◆ Try it
Would you write out, word for word, each line of the records below from the top through the one holding "Task: Click the ConvertPlug sidebar icon"?

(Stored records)

==============================

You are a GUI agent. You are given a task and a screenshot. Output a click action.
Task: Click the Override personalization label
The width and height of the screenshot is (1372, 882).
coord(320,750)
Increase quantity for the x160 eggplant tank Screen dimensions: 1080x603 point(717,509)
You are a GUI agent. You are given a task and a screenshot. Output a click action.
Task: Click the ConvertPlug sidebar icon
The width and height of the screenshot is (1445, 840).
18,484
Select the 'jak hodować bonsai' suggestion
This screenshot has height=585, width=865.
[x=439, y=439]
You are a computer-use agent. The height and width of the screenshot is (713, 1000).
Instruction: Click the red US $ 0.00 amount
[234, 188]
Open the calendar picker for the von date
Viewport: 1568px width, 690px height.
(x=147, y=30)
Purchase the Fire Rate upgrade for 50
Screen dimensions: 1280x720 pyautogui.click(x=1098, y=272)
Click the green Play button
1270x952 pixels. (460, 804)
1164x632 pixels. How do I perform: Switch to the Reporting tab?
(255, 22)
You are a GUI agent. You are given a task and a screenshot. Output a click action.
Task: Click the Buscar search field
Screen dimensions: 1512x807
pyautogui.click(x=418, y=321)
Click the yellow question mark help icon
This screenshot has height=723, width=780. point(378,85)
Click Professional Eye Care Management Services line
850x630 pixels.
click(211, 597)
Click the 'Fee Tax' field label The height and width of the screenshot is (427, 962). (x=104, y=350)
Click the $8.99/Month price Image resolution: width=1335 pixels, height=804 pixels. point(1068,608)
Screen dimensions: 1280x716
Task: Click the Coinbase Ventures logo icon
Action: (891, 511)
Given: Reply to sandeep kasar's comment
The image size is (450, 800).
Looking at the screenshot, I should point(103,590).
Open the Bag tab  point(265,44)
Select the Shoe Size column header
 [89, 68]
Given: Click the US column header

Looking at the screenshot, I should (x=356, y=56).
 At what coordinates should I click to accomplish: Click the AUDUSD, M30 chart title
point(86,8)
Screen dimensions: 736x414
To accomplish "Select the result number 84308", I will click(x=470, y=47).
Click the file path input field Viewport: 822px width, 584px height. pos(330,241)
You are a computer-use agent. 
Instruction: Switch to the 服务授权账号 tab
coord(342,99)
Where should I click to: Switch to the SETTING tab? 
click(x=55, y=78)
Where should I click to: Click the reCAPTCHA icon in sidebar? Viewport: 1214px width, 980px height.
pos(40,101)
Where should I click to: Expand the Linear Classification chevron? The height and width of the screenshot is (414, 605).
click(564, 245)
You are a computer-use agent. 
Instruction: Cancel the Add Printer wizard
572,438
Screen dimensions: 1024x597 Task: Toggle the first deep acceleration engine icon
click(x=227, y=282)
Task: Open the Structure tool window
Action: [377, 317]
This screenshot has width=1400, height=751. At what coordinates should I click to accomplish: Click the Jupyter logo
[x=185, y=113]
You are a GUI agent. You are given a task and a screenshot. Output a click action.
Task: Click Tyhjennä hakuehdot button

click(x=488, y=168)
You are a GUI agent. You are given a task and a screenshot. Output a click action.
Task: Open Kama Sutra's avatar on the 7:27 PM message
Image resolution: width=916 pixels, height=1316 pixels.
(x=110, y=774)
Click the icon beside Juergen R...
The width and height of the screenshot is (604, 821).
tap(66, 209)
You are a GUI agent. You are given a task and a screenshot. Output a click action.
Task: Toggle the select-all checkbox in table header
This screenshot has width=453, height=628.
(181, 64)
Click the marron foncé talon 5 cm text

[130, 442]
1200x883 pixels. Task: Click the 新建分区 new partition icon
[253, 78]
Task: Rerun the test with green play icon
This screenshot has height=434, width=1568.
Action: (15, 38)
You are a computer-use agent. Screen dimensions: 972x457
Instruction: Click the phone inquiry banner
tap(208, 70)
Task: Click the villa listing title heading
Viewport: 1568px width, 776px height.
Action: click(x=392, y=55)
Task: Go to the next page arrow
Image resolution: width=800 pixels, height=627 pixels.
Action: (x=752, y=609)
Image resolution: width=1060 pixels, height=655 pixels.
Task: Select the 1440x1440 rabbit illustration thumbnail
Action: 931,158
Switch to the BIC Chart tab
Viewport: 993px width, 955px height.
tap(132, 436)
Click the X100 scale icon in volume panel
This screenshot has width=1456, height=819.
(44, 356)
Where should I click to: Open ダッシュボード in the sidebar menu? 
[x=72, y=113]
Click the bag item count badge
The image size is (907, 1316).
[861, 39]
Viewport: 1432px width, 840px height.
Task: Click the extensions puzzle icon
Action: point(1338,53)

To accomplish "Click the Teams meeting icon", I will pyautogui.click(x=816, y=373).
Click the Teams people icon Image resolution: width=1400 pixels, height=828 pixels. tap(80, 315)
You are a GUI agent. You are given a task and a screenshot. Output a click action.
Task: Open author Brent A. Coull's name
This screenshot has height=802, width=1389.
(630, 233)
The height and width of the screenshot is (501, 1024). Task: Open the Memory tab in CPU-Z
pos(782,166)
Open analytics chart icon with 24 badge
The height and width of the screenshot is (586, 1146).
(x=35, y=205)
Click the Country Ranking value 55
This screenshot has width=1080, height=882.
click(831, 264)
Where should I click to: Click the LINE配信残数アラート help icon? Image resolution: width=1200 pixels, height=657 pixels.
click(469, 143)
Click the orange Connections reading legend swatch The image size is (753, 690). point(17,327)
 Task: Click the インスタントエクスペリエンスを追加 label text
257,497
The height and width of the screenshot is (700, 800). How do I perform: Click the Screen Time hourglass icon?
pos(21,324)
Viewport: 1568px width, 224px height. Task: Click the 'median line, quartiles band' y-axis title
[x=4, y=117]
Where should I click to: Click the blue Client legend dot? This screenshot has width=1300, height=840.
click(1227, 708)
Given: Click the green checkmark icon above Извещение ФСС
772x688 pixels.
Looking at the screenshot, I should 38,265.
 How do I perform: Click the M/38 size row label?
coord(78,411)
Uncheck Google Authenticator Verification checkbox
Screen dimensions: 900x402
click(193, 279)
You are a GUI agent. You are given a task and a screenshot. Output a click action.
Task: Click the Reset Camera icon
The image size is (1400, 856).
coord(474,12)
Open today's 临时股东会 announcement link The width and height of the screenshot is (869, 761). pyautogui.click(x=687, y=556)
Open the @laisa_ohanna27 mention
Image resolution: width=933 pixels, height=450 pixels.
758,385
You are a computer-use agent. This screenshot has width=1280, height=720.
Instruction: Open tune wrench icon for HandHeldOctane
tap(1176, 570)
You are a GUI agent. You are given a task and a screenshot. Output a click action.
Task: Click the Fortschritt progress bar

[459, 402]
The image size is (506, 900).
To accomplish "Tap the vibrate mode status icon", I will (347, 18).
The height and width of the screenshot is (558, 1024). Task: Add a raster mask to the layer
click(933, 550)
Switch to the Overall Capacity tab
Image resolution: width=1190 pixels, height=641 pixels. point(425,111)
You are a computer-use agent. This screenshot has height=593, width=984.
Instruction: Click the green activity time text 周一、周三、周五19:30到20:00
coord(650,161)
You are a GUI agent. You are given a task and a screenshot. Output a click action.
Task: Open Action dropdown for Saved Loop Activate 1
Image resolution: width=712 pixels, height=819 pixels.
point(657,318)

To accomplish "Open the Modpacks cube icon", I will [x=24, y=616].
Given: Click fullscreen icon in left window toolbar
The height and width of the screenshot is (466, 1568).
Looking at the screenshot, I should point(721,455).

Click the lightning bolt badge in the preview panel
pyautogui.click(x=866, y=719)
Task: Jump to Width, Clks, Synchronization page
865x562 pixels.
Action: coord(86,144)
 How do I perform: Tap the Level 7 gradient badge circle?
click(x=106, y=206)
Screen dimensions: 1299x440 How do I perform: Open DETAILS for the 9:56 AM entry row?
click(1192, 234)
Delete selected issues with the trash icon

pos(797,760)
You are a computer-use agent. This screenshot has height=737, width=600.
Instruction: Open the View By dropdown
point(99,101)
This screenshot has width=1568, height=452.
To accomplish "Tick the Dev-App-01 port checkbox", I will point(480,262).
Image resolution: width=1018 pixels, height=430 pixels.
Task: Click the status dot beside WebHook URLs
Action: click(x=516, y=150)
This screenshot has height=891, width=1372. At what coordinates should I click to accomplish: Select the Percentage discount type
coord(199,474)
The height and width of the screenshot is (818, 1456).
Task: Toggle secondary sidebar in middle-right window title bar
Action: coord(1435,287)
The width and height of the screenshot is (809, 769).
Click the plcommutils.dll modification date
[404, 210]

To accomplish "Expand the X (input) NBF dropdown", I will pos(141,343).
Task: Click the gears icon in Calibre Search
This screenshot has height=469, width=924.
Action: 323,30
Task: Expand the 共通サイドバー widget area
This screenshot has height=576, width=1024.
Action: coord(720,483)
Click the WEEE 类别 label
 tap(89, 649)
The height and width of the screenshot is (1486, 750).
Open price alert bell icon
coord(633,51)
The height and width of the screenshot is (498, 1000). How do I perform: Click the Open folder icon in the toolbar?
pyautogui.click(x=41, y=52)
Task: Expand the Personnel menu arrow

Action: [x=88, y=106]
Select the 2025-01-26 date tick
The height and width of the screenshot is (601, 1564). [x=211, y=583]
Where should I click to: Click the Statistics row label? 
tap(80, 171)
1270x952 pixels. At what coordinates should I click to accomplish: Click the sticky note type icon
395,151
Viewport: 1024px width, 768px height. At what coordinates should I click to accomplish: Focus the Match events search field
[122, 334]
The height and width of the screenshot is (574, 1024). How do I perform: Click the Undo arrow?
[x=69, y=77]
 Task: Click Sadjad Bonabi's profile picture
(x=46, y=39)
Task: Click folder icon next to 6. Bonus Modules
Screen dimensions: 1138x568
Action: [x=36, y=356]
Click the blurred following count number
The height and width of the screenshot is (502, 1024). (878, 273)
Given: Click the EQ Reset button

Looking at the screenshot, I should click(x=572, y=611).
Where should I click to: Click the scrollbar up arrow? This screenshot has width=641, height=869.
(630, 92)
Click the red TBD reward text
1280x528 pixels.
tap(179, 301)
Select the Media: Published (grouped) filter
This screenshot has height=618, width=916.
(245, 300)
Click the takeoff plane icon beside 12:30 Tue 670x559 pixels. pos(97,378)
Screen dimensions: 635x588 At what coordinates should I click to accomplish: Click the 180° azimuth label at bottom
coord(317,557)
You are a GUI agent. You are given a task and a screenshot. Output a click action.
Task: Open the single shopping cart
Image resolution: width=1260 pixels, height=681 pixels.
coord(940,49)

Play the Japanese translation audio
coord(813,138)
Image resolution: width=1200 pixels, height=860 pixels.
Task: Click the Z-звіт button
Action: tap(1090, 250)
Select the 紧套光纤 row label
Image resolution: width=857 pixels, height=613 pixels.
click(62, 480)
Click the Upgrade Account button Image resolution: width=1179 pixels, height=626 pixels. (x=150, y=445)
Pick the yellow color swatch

==============================

◆ Written solution
You are a GUI agent. You are given a task and a screenshot. Output a click action.
Task: Click the Override personalization label
The width and height of the screenshot is (1372, 882).
coord(320,750)
Increase quantity for the x160 eggplant tank Screen dimensions: 1080x603 point(717,509)
You are a GUI agent. You are given a task and a screenshot. Output a click action.
Task: Click the ConvertPlug sidebar icon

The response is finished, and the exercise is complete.